Sport: Health and Well-being of Children and Young People — Debate

Part of the debate – in the House of Lords at 12:05 pm on 9th December 2010.

Alert me about debates like this

Photo of Lord Addington Lord Addington Liberal Democrat 12:05 pm, 9th December 2010

My Lords, I have been talking about sport in your Lordships' House for a long time and have a great deal of baggage about it. However, one thing I am convinced about is that we should not worry too much about the name of a group that delivers any sport. If we have to get rid of the existing structure, the name of the structure does not matter. It is what is done on the ground that is important. If the good legacy that is currently there is to be kept, do not worry about the next change. The questions that my noble friend must start answering today are how we are going to preserve what has been good, and how we build on it.

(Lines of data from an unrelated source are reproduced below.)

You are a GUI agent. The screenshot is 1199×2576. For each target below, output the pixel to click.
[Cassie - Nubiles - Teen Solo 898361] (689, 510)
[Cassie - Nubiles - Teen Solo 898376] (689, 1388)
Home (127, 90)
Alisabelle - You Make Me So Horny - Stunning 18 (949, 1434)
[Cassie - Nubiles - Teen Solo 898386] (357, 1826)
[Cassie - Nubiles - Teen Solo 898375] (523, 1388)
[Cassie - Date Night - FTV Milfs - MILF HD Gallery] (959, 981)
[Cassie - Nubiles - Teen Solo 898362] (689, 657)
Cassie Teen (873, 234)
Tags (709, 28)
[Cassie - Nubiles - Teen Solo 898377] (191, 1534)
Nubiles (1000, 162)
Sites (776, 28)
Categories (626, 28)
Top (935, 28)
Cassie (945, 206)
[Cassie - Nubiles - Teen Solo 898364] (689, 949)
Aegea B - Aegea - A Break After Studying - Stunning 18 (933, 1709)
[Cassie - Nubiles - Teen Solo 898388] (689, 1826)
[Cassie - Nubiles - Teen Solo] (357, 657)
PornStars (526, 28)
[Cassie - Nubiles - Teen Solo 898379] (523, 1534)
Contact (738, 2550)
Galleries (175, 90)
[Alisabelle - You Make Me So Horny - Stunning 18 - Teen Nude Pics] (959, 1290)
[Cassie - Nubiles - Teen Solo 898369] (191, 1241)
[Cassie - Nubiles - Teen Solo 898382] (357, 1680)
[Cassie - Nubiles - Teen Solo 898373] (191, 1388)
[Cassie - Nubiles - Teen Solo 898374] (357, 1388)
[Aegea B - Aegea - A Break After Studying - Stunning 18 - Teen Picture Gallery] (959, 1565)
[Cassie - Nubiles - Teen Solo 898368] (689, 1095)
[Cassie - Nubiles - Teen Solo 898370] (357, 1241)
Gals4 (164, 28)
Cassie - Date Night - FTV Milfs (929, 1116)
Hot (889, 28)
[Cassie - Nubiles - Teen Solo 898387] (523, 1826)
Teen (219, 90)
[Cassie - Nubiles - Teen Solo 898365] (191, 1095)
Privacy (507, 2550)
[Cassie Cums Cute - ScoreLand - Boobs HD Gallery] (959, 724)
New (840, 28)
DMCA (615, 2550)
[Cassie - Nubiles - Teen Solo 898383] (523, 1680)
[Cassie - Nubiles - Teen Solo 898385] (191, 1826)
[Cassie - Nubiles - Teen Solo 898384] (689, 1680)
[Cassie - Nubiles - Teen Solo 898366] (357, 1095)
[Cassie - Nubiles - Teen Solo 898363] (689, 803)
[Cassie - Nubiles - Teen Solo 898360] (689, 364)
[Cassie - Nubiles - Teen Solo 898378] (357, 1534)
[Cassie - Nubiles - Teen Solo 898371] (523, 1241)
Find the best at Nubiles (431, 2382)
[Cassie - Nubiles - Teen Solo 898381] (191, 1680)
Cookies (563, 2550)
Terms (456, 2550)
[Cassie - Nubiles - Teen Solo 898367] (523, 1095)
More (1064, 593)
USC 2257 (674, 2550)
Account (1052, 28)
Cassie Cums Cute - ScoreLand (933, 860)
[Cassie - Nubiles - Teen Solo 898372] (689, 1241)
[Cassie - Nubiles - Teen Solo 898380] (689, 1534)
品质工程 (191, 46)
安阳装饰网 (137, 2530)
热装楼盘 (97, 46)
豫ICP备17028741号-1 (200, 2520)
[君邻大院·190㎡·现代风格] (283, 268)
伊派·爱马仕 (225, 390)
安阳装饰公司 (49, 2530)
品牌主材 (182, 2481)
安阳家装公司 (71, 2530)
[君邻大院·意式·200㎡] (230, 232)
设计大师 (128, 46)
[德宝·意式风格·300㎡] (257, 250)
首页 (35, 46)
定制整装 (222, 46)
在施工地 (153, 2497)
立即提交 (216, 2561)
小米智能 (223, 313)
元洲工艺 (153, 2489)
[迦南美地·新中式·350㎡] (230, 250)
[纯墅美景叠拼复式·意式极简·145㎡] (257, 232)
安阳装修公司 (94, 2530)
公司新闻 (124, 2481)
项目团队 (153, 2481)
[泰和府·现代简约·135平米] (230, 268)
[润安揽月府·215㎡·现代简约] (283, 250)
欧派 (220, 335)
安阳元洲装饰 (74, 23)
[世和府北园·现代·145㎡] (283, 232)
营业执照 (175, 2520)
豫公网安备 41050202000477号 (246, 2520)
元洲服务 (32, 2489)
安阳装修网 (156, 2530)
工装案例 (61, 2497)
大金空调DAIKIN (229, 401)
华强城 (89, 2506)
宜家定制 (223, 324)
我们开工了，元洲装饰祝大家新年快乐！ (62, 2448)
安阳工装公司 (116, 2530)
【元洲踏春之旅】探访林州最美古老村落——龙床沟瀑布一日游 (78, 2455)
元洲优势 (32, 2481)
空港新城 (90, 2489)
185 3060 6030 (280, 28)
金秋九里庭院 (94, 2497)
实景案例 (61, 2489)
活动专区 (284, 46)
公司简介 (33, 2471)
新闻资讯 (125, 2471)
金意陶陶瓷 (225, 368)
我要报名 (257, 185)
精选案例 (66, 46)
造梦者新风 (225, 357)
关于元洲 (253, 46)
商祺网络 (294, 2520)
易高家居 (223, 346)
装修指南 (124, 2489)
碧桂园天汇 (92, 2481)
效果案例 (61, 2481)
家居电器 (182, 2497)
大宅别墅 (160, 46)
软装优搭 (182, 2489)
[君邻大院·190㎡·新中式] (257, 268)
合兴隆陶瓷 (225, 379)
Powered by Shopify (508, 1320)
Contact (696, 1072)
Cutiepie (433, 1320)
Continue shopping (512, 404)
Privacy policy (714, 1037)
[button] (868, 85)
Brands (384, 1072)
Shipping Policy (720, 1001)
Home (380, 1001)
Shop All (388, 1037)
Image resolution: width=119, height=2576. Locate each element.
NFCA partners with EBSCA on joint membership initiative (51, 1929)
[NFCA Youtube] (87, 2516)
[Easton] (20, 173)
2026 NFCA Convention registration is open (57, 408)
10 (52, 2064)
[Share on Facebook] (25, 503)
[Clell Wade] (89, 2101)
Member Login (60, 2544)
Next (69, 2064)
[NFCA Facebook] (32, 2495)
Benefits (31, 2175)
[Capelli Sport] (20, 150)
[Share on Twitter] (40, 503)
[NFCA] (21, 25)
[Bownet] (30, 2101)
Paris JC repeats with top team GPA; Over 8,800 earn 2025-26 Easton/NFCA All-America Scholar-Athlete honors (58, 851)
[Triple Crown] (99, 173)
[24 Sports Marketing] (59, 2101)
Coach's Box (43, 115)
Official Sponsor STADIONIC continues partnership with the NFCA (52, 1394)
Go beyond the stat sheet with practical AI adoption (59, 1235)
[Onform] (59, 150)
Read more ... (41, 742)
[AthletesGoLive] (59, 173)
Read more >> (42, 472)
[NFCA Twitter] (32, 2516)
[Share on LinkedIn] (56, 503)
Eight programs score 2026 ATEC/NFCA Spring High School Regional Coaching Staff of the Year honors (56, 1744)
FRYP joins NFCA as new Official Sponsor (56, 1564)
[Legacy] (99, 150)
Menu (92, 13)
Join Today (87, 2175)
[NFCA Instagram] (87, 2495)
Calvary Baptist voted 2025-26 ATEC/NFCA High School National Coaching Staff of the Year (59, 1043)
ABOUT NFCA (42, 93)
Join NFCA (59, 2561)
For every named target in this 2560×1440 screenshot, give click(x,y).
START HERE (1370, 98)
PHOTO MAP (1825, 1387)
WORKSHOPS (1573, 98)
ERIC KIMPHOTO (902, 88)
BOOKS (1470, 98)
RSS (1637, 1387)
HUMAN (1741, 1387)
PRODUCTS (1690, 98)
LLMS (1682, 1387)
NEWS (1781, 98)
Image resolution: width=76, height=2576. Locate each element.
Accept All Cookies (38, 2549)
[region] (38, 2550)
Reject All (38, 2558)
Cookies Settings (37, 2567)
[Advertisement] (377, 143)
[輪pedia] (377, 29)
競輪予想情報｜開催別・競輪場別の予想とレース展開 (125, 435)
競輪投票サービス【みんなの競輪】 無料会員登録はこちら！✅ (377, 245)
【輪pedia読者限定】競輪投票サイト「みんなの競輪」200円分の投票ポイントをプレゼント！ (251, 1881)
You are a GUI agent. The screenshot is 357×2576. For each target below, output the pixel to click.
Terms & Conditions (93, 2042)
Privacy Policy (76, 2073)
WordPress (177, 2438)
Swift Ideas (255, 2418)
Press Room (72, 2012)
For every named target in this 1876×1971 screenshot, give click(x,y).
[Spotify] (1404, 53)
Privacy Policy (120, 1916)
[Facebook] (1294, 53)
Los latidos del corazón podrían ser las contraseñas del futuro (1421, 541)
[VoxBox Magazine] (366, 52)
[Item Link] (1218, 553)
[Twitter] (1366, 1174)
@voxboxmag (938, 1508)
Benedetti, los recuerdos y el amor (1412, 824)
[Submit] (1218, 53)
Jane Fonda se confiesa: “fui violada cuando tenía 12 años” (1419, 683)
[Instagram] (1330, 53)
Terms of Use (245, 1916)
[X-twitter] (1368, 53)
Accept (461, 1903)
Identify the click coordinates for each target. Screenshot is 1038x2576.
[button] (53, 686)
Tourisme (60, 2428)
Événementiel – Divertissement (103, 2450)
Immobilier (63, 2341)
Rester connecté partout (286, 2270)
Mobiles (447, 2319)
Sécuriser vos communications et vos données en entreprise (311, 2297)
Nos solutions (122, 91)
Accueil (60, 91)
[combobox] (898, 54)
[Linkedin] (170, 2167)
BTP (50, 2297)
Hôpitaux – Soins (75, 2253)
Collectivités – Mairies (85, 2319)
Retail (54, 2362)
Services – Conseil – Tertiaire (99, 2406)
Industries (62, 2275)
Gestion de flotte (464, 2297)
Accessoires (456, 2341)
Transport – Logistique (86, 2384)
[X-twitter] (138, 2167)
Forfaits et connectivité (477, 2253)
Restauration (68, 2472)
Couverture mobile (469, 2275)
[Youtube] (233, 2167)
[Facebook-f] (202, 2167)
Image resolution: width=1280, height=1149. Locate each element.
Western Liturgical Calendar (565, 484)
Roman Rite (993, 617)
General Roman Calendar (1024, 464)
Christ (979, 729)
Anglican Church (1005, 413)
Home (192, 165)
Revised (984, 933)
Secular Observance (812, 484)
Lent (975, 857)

Let us face facts. School is only a part of this process. It may not be the best part of the process. The noble Lord, Lord Pendry, put his finger squarely on this: schools are academic institutions, primarily judged by academic results. This is why things have slipped in the past. There is a messy history of unintended consequences for activity in education. We need to hear how that is guarded against and structured into any new set up. We need to ensure that we use school-time sport to build up a foundation for what goes on. It is easy to forget that the important thing about child sport is that it prepares people for an active life later on, and helps that step to become much easier. It also helps to improve the links between the amateur sports clubs, which are the main driving force for physical activity and sport in this country.

We are not currently in a nirvana; we are just stepping away from one. We may be in a place that is better than it was, but it could be better. We must look at, go through and try to keep the best, and enhance where it is going.

One thing that the coalition has spoken about is that the clubs are always being held back by red tape to an extent, but also by insensitive and inappropriate bits of regulation: CRB checks that are not transferable, and the weight of regulations for bars which would be more appropriate for nightclubs. If we can ensure that they are freed up, we can then being them in and ask them to do some of what has not been done, or even to replace some of the work that has been done. It is another model. It is not that what has gone before is bad, or wholly good. It is simply another way of delivering the same stuff.

The real complaint is that we have not heard enough about how we set up something new. If we can hear about that, I will become much less worried. There will be winners and losers with any change. It is about ensuring that we have an idea of what is to be done. We have not quite heard that yet, and I encourage my noble friend to start telling us about this today if we are to move on and build on the legacy of the past few years.

The Olympics has fundamentally changed the tone of the sporting debate in this country. We take it seriously now. Anybody who has been involved in it knows that there was a sea change when we decided that the political class would combine together to take sport seriously. We have worked in the fact that the White Paper on public health refers to sport and exercise. Previous ones have, too. It interrelates with everything else we do. It is almost impossible to deliver in many other aspects if we ignore exercise, health and sport. Establishing patterns with the young is a very important part. I have a set few minutes in any speech about punching through the Chinese walls in Whitehall; we will take it as read this time. Unless we can have some idea about how we get all parts to come and talk together, what will happen with school sport? This ties in with the rest of the things here. We have now established that aspirin may be a good drug. However, exercise is the wonder drug for public health. We know that. How will we tie everything in? How will we establish these patterns of behaviour? How will we encourage those who do it voluntarily?

Publicly funded outside bodies are a way of delivering some of these changes; they are not the only way. Some people will say that I put too much emphasis on clubs. Sometimes the school is the only delivery mechanism available for people at certain ages. This is probably true. However, we must bear in mind the continuation and flow through. What happens at school age is the start, not the end, of the process. However, if you mess up the base-the foundation-the rest of it will be more difficult.